• WHAT YOU WILL DO:
• a. Decide whether each statement below agrees with the passage on returning to Wales, answering yes or no and quoting the words of the passage that settle it: (i) Folly Tower was demolished during the Second World War; (ii) Folly Tower was rebuilt with stone from a demolished castle; (iii) Caerphilly Castle is the largest castle in Britain.
• b. Reproduce the portion of the passage on returning to Wales starting with "Ancient buildings" and going on through "900-year-old Llanthony Priory.".

There’s a special charm about returning to the place you spent almost your entire life: everything feels familiar and yet you perceive your surroundings with the fresh perspective of the visitor you now are.
To carry on from Returning to Wales – what I loved Part 1, here are some more things that filled me with joy on our recent trip, again in no particular order.
Follies
Definition of folly: a building with little or no function, and which pretends to be something that it is not.
I’m hazarding a guess that Folly Tower above Pontypool is one such building. Known affectionately by locals as ‘the folly’, the tower is around 40 feet high and stands roughly 1,000 feet above sea level. It’s thought the original tower dated back to 1765–1770, but it was demolished during the Second World War due to fears it could present a landmark for German planes seeking to bomb the nearby Royal Ordnance Factory. Plans to rebuild the structure after the war were abandoned in favour of new housing and it wasn’t until the nineties that Folly Tower was finally rebuilt, using stone from a recently demolished primary school.
The very first hike Harri and I did together as work colleagues passed the folly and so this place holds happy memories for us both.
Ancient buildings
Wales is famous for its castles – we have more castles per square mile than any other European country, including Portugal. Caerphilly Castle, six miles up the road from the village where we lived, is the largest castle in Wales and the second largest in Britain (after Windsor Castle – or Dover Castle, depending on who you believe).
But it’s not just castles. We also have Roman ruins (Caerleon and Caerwent being notable South East Wales sites), burial mounds, manor houses and monasteries. As this trip focused on us revisiting old haunts, we headed to the Black Mountains where, as always, we were bowled over by the moody and majestic 900-year-old Llanthony Priory.

• RECORDED INFORMATION:
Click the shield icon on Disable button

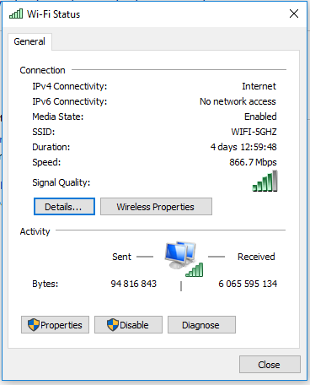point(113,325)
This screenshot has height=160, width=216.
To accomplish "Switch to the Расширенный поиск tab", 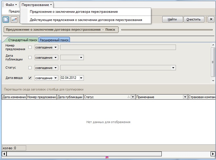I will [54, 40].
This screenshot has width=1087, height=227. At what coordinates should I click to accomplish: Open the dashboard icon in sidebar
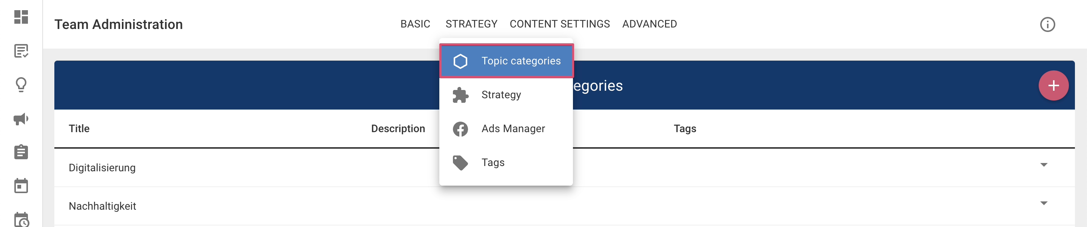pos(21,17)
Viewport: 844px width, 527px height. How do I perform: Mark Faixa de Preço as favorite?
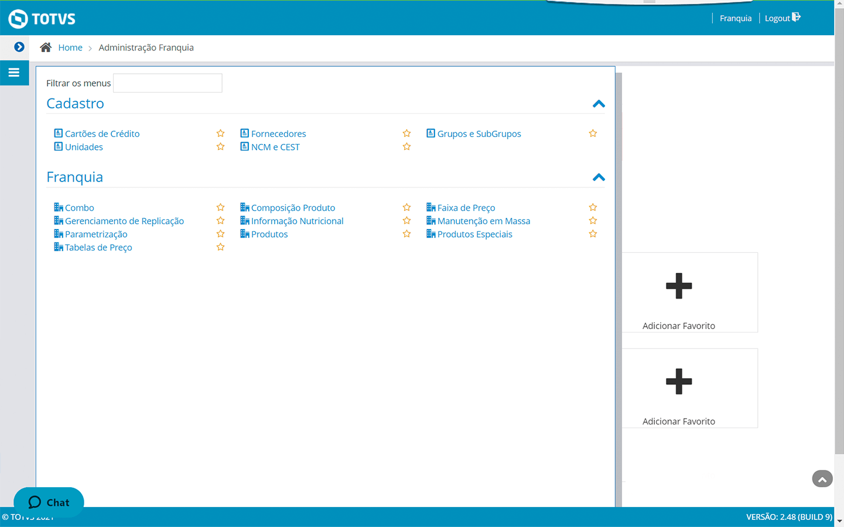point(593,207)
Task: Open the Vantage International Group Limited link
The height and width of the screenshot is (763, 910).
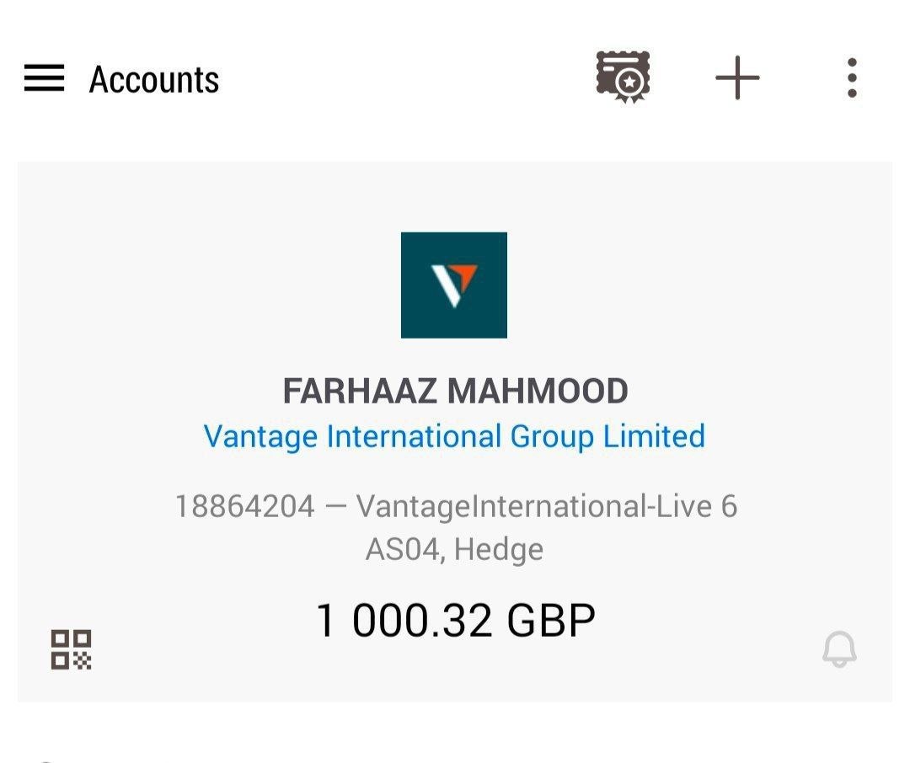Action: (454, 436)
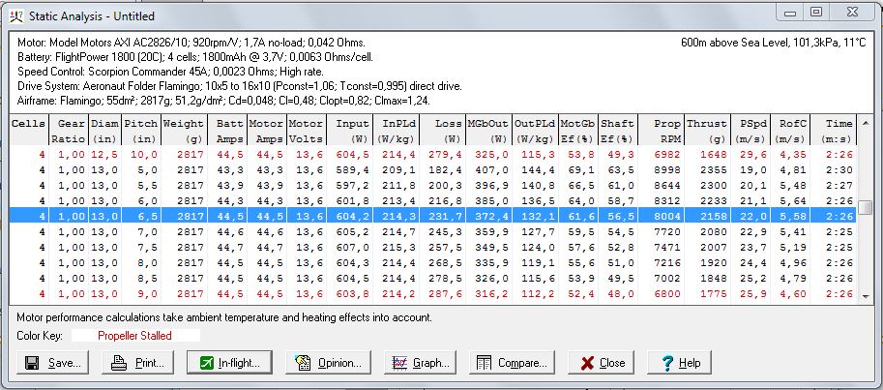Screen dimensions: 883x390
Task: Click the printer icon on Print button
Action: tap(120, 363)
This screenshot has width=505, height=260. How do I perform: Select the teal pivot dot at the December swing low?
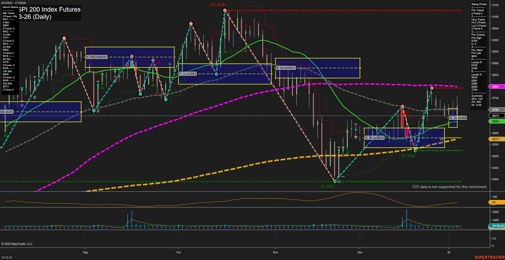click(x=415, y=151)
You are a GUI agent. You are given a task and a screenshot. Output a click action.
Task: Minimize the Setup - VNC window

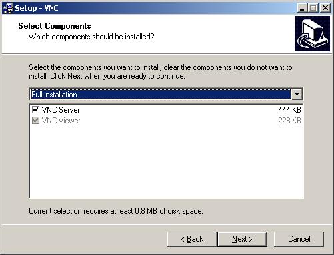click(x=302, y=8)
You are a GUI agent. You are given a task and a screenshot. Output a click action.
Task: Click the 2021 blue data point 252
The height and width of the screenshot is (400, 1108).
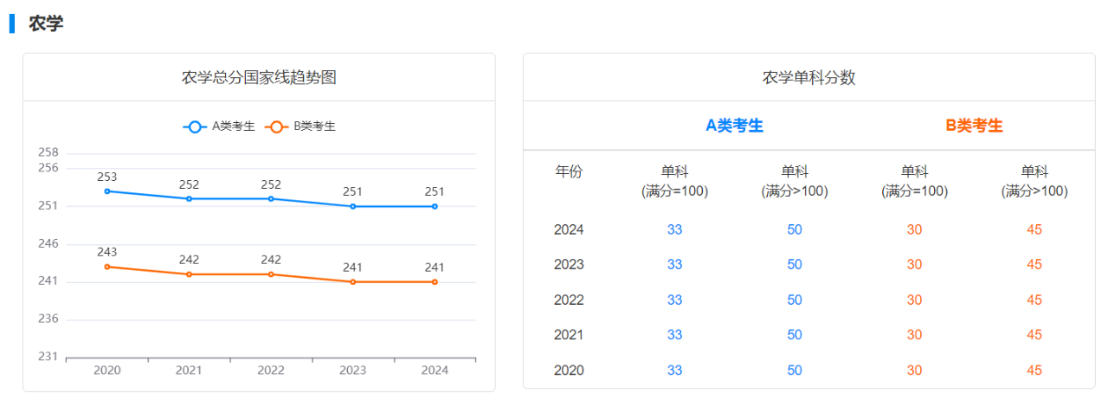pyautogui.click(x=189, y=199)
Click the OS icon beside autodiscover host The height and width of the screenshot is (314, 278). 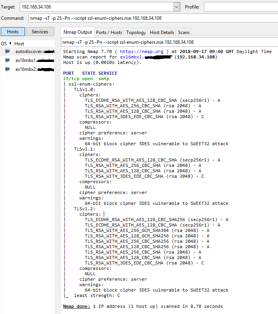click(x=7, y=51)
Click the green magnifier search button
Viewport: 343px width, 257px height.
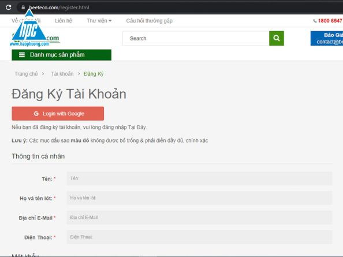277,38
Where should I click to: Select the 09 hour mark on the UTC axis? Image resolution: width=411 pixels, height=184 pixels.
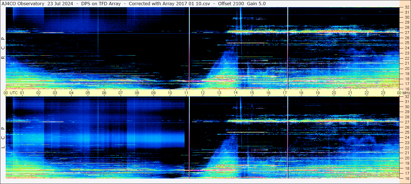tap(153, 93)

• SOLVED TASKS:
• a.
(i) Yes: "it was demolished during the Second World War"
(ii) No: "using stone from a recently demolished primary school"
(iii) No: "is the largest castle in Wales and the second largest in Britain"

• b.
Ancient buildings
Wales is famous for its castles – we have more castles per square mile than any other European country, including Portugal. Caerphilly Castle, six miles up the road from the village where we lived, is the largest castle in Wales and the second largest in Britain (after Windsor Castle – or Dover Castle, depending on who you believe).
But it’s not just castles. We also have Roman ruins (Caerleon and Caerwent being notable South East Wales sites), burial mounds, manor houses and monasteries. As this trip focused on us revisiting old haunts, we headed to the Black Mountains where, as always, we were bowled over by the moody and majestic 900-year-old Llanthony Priory.